Consider that in a contest between only two candidates, it is unclear what advantage Condorcet voting might have, even over plurality voting. Moreover, there is little reason to think Condorcet voting would lead to a multi-party democracy. In fairness it might be argued that, to voters, Condorcet voting can be structured to appear superficially to be balanced and that illusion might the voting, but although possible, it seems challenging to argue that Condorcet scoring would not bias its elections in favor of the largest parties.
It seems quite likely that Condorcet scoring would only result in the continuation of two-party politics and for this reason, it seems ill-advised to reverse the order and use the BAV net-vote count only to break a tie when that results from Condorcet scoring of the ballots. It would be best to first make sure two-party politics is undermined (by letting BAV go first) and then perhaps using Condorcet scoring to take care of tie votes when necessary.

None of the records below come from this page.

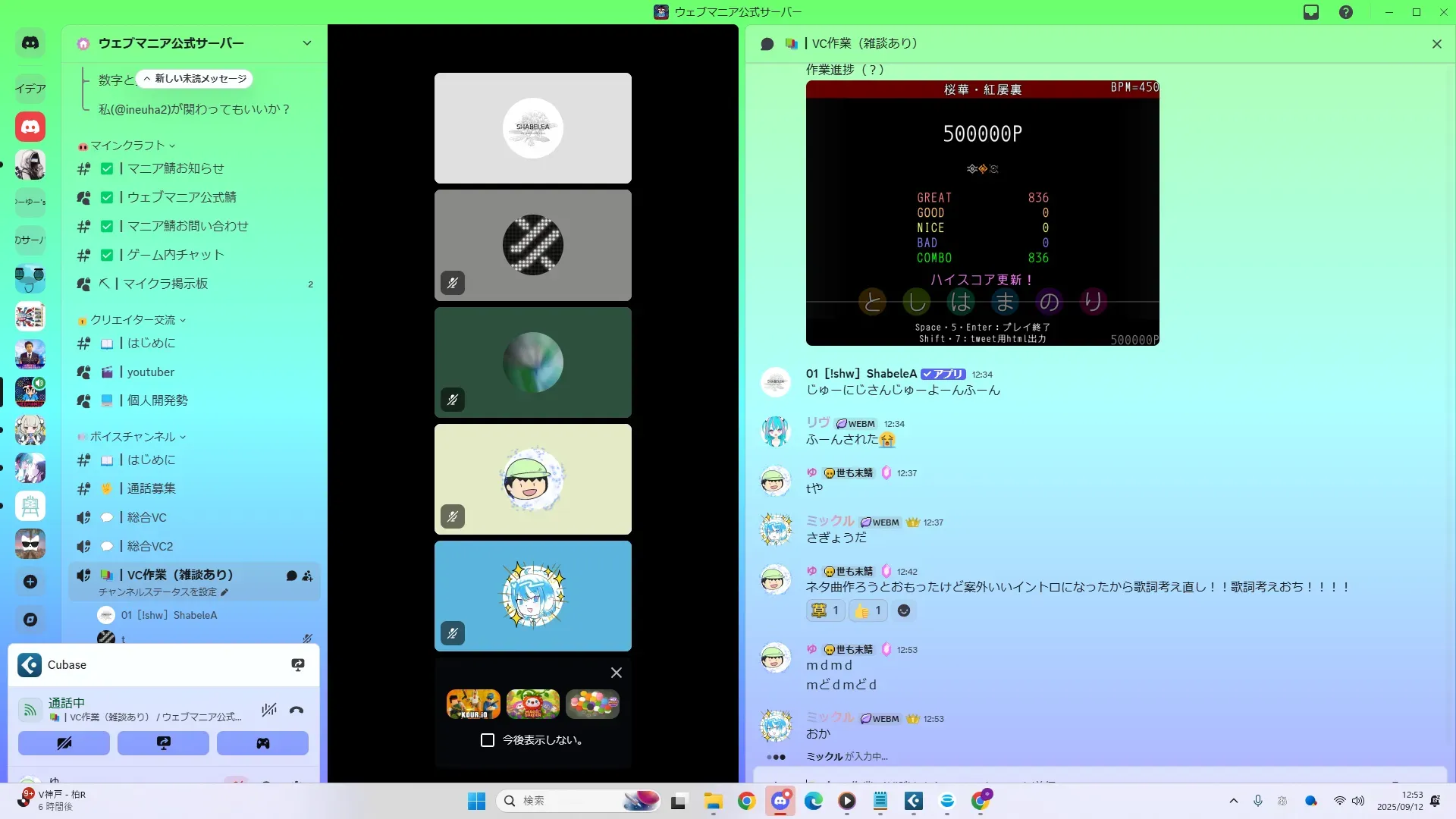Stream Cubase using its share icon

298,665
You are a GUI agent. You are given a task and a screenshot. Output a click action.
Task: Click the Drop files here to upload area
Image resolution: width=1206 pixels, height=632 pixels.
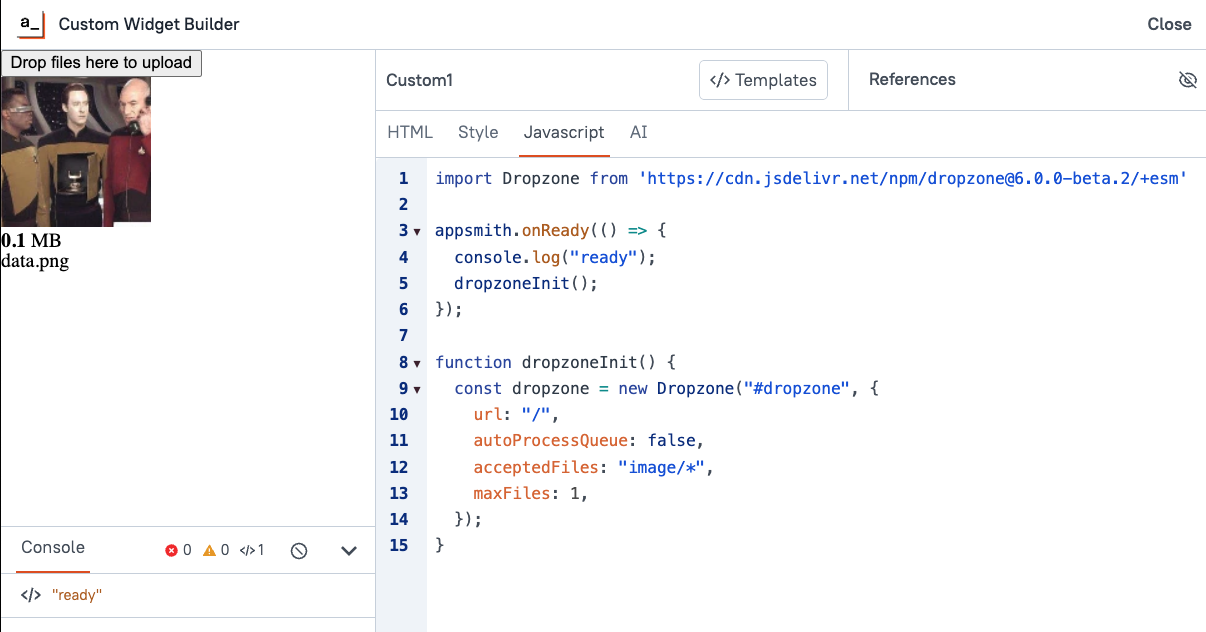pyautogui.click(x=101, y=62)
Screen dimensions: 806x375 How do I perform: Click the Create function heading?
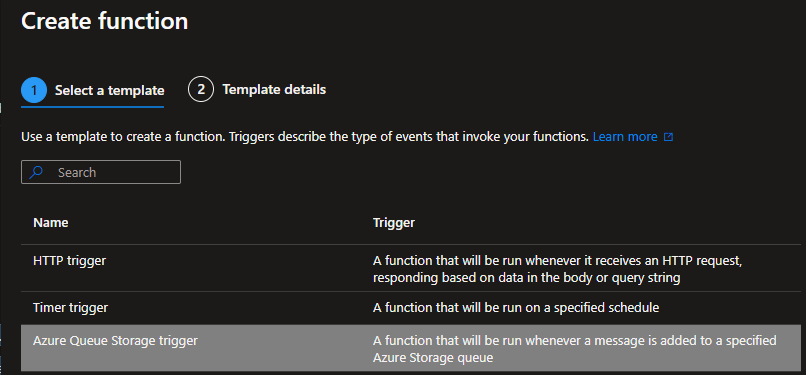coord(104,22)
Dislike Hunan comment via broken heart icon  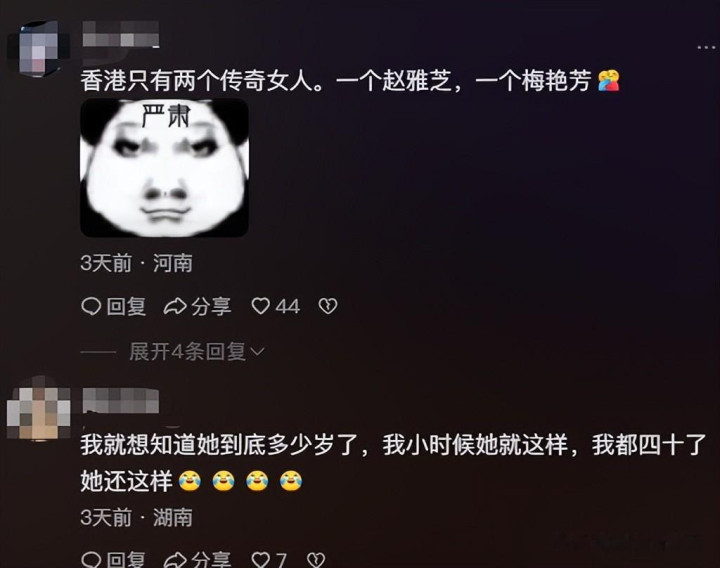tap(316, 560)
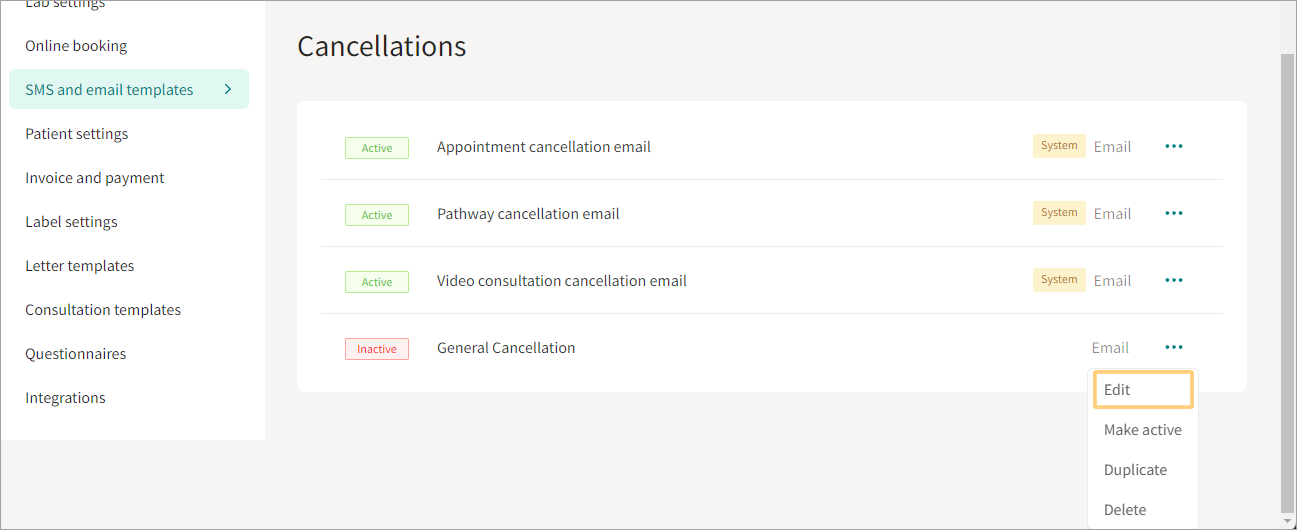Choose Make active from the dropdown menu
The width and height of the screenshot is (1297, 530).
pyautogui.click(x=1143, y=429)
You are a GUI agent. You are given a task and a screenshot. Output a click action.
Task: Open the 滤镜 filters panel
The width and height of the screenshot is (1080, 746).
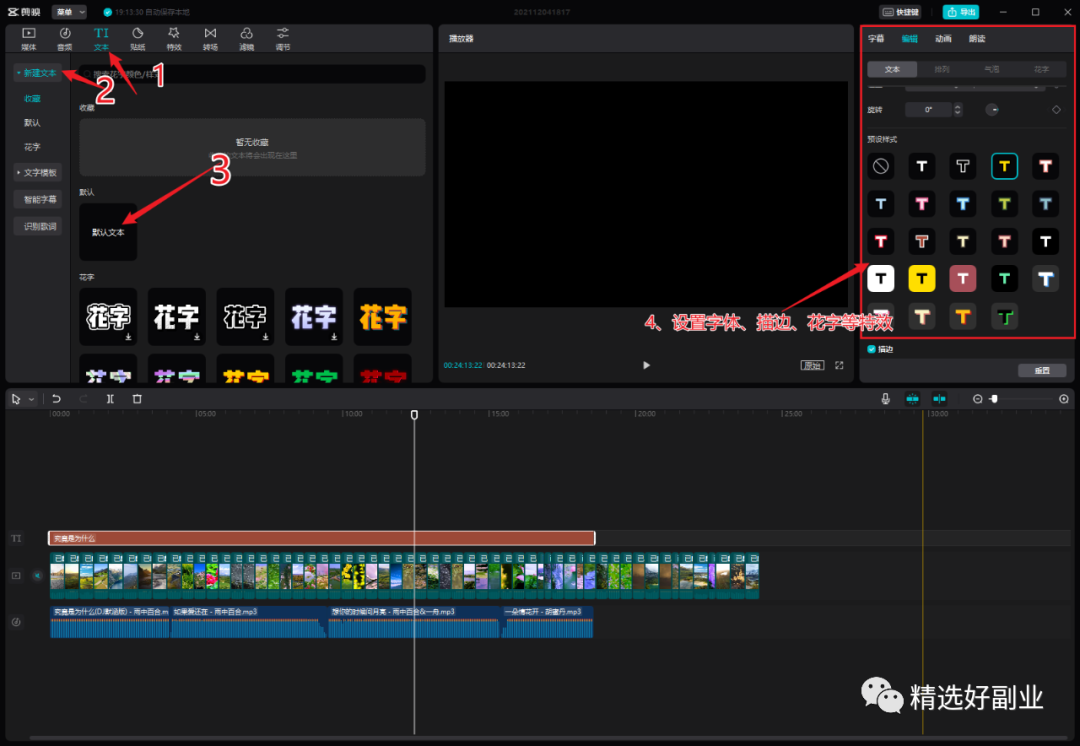(x=246, y=38)
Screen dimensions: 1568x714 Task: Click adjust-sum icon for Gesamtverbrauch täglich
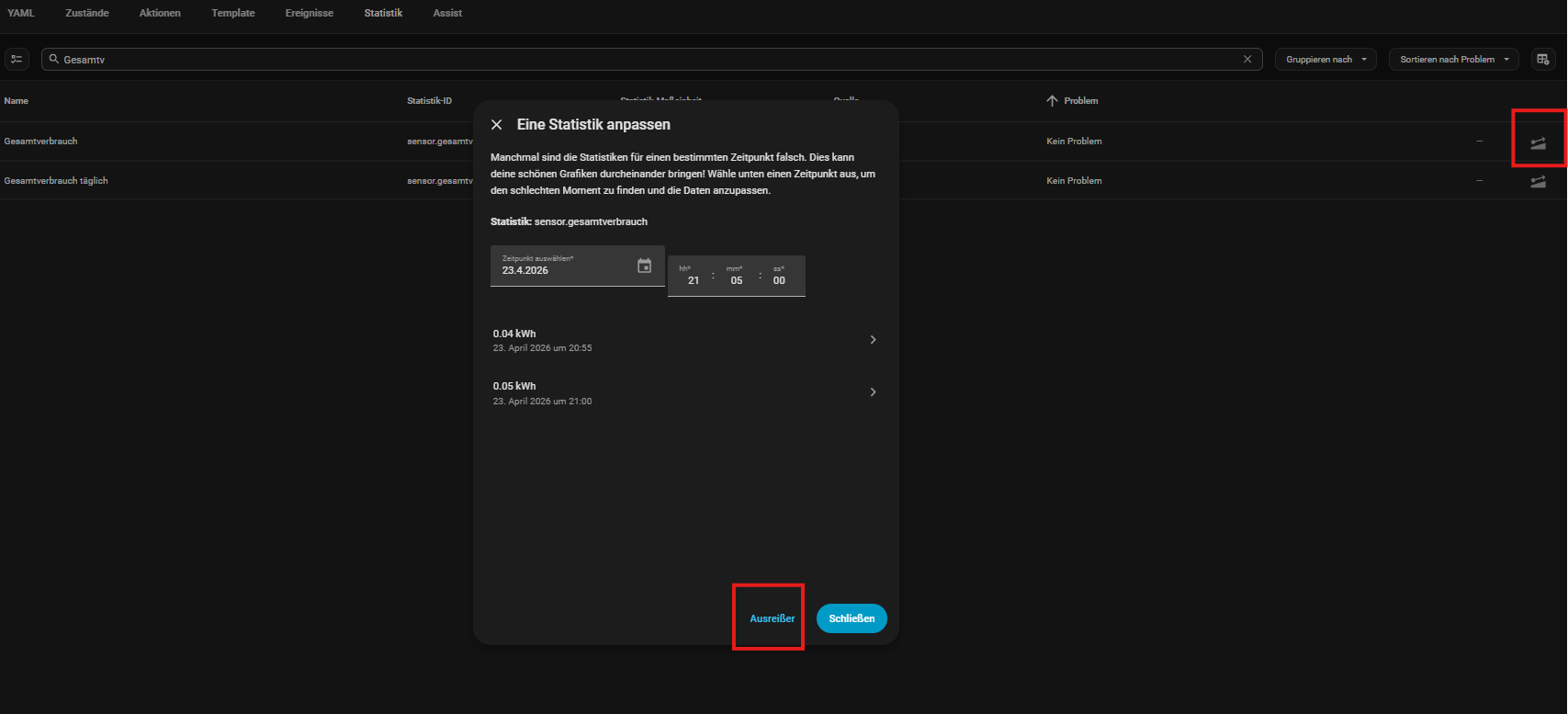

If you take a look at the spreadsheet you will find two kinds of Condorcet scores, namely as 3-way and as X-Zero. The 3-way results are for interpreting the ballots as allowing three different choices to a voter, namely -1, 0, and 1. But consider whether this is appropriate. In its original concept, BAV voters only express support or opposition (or abstain). Voters, when they mark neither "support" nor "oppose" probably think they are abstaining with regard to the candidate in question; they want to opt out of being counted (as happens in computing the BAV net vote). Should their wish not be honored in Condorcet-like counting of BAV ballots by ensuring abstentions to be ignored? In the spreadsheet, that (excluded-middle) approach is identified as X-Zero.
This issue of whether and how to deal with abstention matters whenever the Condorcet criterion is to be applied to ballots that permit abstentions. This is something that real-world voting systems often do.